- _Directions for this task_: Images are to be left out when the records below are printed word for word.
BEGIN The records
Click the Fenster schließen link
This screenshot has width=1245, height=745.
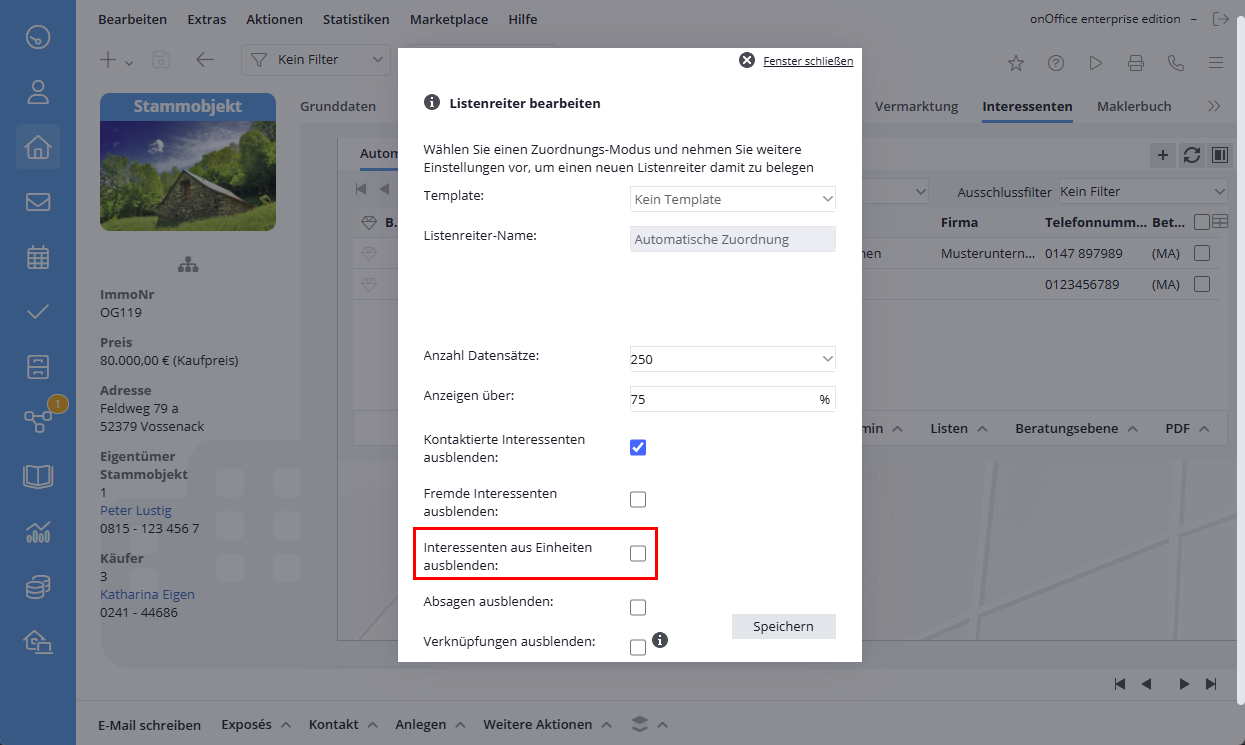pos(807,61)
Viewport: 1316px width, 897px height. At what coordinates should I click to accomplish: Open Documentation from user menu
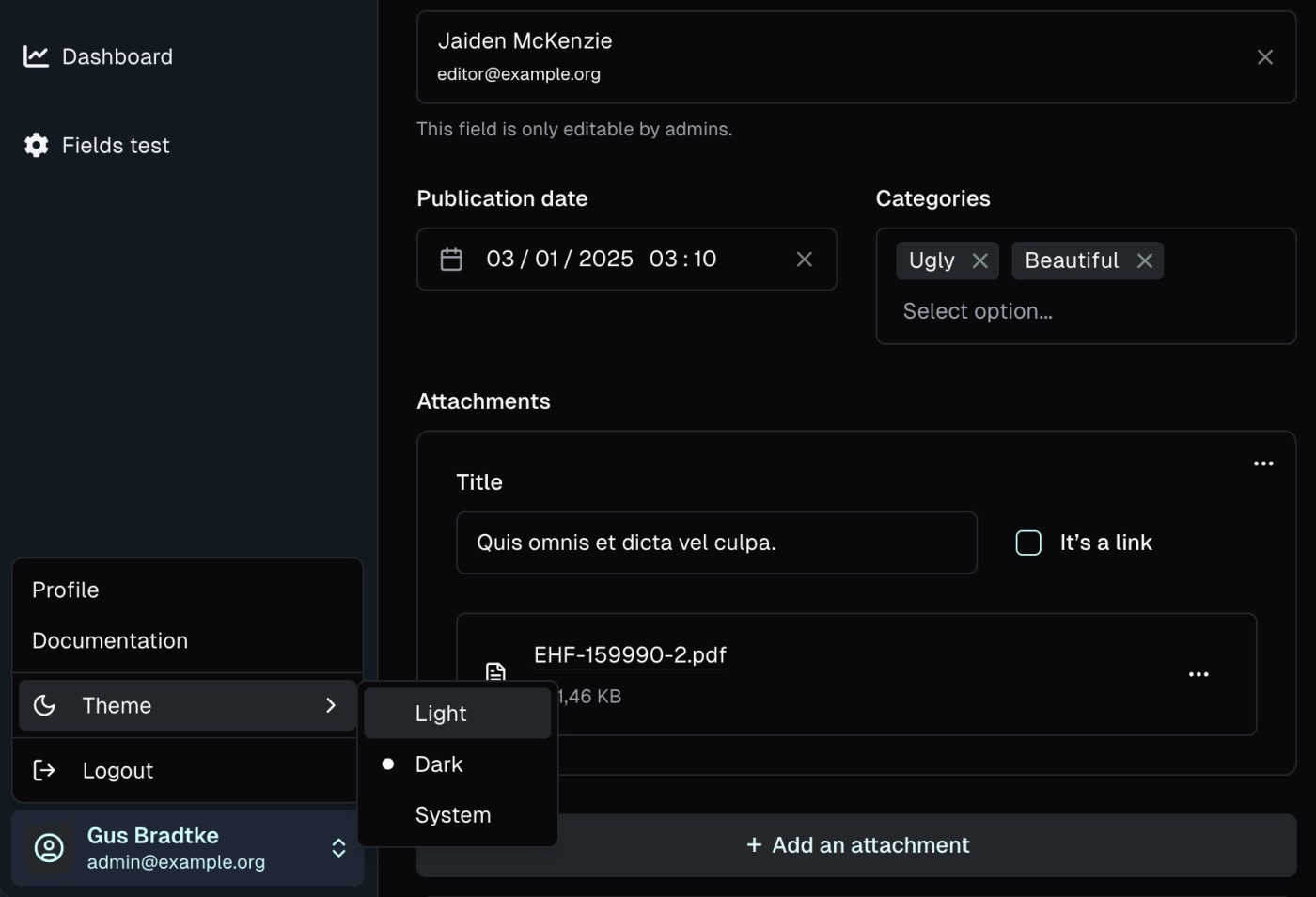click(110, 640)

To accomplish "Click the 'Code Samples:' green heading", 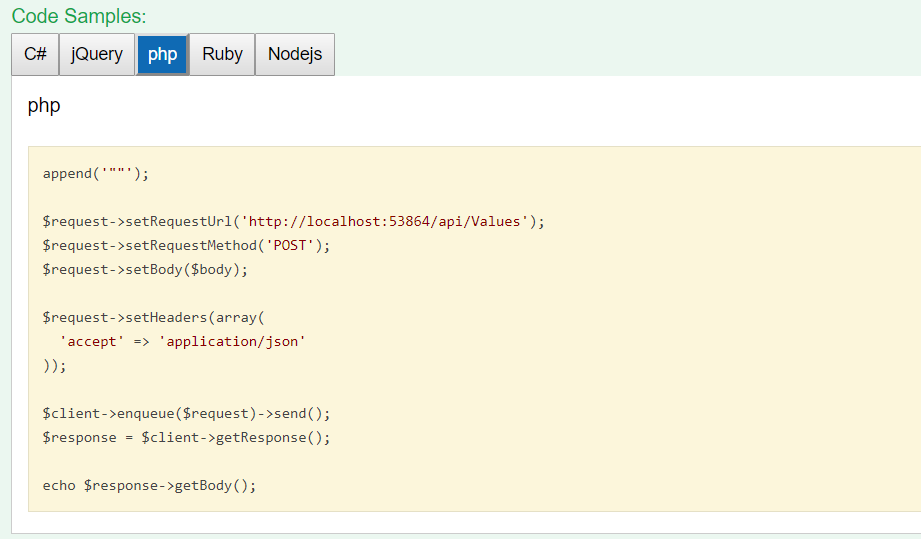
END The records
- _Solution for this problem_:
Click the Fenster schließen link
This screenshot has width=1245, height=745.
pos(807,61)
Viewport: 1316px width, 897px height. At what coordinates should I click to accomplish: Open Documentation from user menu
click(110, 640)

To accomplish "Click the 'Code Samples:' green heading", 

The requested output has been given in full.